Artinya, 54 tahun sebelum JJ Meinsma menulis Babad Tanah Jawa, kemungkinan besar belum ada dongeng perang antara Arya Penangsang dan Joko Tingkir. Jipang dan Pajang, bisa jadi hanyalah objek “devide at impera” yang dilakukan Londo Jowo Amangkurat melalui pakem wayang.
Sampai saat ini pun, masyarakat Padangan tak percaya dongeng perang antara Arya Penangsang dan Joko Tingkir. Mayoritas masyarakat Padangan lebih meyakini bahwa Arya Penangsang figur Waliyul Amri, figur pemimpin yang lahir dari keluarga ulama, dan dididik Para Wali.

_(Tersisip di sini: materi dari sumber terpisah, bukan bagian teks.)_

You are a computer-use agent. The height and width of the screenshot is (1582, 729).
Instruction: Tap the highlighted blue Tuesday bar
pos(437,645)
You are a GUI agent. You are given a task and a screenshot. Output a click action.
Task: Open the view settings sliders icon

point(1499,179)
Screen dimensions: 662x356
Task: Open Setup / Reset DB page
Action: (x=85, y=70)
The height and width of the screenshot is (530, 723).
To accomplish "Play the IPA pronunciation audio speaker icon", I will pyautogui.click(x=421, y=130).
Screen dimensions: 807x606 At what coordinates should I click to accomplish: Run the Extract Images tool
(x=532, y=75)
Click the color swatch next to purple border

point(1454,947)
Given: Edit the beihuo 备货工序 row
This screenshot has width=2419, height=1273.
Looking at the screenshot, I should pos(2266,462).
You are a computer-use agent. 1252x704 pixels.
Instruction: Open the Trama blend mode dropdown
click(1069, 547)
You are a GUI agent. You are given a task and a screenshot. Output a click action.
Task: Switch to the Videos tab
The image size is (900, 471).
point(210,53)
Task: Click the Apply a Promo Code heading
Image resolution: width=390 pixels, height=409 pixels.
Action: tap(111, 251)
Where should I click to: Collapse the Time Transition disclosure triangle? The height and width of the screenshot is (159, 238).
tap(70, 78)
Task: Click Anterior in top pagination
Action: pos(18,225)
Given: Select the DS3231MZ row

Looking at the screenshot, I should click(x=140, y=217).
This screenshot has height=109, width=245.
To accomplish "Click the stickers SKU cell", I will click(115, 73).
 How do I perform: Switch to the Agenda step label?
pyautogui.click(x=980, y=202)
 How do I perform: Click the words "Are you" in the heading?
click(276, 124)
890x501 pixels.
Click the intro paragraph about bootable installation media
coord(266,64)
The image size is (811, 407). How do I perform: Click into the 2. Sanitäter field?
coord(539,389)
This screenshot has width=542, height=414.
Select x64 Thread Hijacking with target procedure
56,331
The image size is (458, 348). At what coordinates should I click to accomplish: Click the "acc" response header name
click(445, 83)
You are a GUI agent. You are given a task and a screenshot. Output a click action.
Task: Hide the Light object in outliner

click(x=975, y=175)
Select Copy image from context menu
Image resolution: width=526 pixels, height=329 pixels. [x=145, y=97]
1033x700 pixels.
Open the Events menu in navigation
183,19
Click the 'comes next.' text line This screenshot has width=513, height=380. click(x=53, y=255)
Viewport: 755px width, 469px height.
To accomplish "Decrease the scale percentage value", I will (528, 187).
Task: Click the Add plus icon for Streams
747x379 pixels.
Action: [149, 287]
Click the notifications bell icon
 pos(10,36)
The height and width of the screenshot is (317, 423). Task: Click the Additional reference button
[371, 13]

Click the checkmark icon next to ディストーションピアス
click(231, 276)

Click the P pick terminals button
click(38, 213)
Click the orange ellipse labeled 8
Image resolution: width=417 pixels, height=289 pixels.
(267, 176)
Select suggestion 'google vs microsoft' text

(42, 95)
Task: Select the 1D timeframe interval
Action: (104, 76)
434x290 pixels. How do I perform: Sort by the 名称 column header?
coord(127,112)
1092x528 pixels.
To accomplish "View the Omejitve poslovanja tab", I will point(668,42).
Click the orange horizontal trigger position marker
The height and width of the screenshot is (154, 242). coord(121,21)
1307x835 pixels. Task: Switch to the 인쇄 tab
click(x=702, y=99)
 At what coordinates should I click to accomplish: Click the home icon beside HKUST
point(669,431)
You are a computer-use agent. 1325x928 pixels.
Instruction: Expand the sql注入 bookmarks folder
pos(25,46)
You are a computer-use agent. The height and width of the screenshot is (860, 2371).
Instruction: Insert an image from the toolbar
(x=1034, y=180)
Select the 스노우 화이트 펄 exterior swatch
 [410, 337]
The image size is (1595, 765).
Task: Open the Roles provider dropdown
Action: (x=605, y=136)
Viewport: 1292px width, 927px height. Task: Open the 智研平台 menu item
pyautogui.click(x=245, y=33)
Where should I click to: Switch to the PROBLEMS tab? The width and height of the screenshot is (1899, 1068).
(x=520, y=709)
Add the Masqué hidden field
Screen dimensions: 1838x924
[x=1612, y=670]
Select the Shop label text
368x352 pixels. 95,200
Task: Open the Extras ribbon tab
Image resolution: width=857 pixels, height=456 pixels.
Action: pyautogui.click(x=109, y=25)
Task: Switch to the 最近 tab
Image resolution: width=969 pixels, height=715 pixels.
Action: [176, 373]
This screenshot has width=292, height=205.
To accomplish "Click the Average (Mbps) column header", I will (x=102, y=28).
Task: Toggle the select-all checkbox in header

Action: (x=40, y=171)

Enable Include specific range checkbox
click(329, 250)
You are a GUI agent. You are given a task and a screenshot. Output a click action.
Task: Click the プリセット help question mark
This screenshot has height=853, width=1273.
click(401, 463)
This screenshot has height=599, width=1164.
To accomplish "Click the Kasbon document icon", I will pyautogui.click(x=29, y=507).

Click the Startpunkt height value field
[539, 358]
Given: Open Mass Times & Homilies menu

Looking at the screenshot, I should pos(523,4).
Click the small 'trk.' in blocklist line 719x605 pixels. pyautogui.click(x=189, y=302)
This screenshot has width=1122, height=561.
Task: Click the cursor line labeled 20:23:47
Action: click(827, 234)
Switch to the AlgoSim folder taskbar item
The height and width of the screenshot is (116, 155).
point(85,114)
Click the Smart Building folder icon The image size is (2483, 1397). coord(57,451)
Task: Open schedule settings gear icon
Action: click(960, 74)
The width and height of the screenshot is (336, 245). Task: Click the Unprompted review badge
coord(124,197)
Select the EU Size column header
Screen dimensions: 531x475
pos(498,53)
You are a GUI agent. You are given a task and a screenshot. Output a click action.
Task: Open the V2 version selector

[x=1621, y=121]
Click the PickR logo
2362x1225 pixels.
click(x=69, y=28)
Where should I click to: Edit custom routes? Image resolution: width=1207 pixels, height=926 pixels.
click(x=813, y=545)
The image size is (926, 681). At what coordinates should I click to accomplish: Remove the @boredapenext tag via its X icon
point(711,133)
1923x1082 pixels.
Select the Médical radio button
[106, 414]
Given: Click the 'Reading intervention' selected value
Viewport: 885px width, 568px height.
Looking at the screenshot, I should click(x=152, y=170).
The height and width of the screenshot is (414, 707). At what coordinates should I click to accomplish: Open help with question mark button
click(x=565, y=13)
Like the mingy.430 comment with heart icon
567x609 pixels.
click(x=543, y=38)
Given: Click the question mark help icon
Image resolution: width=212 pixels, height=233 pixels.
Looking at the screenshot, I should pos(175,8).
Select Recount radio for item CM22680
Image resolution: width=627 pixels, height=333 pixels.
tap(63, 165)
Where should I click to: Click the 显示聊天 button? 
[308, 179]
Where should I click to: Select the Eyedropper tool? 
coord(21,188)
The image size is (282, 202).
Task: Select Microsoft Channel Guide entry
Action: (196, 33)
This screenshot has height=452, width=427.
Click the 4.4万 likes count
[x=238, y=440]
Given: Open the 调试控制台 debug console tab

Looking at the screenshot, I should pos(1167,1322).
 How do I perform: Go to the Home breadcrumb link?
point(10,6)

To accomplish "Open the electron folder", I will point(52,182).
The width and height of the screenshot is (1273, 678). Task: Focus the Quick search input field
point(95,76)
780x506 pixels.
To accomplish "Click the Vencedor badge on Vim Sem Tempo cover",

Manuskrip Padangan (1820) menyebut Jipang dengan istilah BiladiNur. Dan menyebut Padangan dengan istilah FiddariNur. Konsep “cahaya” di atas, tentu bisa dimaknai sebagai semiotika petunjuk bagi “penggelapan” sejarah yang pernah dibuat oleh JJ Meinsma dan Rezim Amangkurat Belanda.
Pegon Padangan menulis kata “Jipang” dan “Pajang” dengan susunan جيفغ dan فجاغ yang menunjukan JIPANG dan PAJANG sebagai satu kesatuan Japa (doa). Jipang dan Pajang dua entitas yang tak terpisahkan. Jim kasroh dan Jim fathah yang berperan sebagai botol dan tutup peradaban Islam al Jawi abad 16 M.